Directions – Which lines in the items below contain the word "accomplish"? Collect every one of them, counting only matches with the same letter case.

Provided records –

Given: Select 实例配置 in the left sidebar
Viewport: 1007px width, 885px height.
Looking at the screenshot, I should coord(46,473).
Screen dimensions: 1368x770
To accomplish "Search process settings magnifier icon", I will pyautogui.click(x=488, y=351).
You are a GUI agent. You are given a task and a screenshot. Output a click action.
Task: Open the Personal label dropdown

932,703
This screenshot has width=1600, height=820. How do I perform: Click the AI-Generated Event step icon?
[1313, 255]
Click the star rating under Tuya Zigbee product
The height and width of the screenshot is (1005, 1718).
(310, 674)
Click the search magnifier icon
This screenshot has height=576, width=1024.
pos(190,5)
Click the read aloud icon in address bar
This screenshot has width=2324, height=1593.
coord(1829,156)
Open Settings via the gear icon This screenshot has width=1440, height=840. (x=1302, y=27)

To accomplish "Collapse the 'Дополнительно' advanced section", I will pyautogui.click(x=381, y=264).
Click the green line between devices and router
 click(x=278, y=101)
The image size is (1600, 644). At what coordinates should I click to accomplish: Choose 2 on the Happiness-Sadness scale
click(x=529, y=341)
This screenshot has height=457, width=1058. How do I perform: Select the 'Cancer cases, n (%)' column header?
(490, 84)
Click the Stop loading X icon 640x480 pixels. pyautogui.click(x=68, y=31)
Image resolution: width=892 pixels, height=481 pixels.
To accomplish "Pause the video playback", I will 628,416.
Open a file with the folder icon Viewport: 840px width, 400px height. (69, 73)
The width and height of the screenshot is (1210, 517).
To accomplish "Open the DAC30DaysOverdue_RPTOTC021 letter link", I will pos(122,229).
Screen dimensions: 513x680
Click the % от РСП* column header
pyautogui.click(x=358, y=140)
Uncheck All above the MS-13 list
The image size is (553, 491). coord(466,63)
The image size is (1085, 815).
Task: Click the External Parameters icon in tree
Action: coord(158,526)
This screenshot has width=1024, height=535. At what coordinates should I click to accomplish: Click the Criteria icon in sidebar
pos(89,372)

Task answer –
To accomplish "Search process settings magnifier icon", I will pyautogui.click(x=488, y=351).
To accomplish "Collapse the 'Дополнительно' advanced section", I will pyautogui.click(x=381, y=264).
The image size is (1600, 644). At what coordinates should I click to accomplish: Choose 2 on the Happiness-Sadness scale
To accomplish "Pause the video playback", I will 628,416.
To accomplish "Open the DAC30DaysOverdue_RPTOTC021 letter link", I will pos(122,229).
This screenshot has width=1024, height=535. At what coordinates should I click to accomplish: Click the Criteria icon in sidebar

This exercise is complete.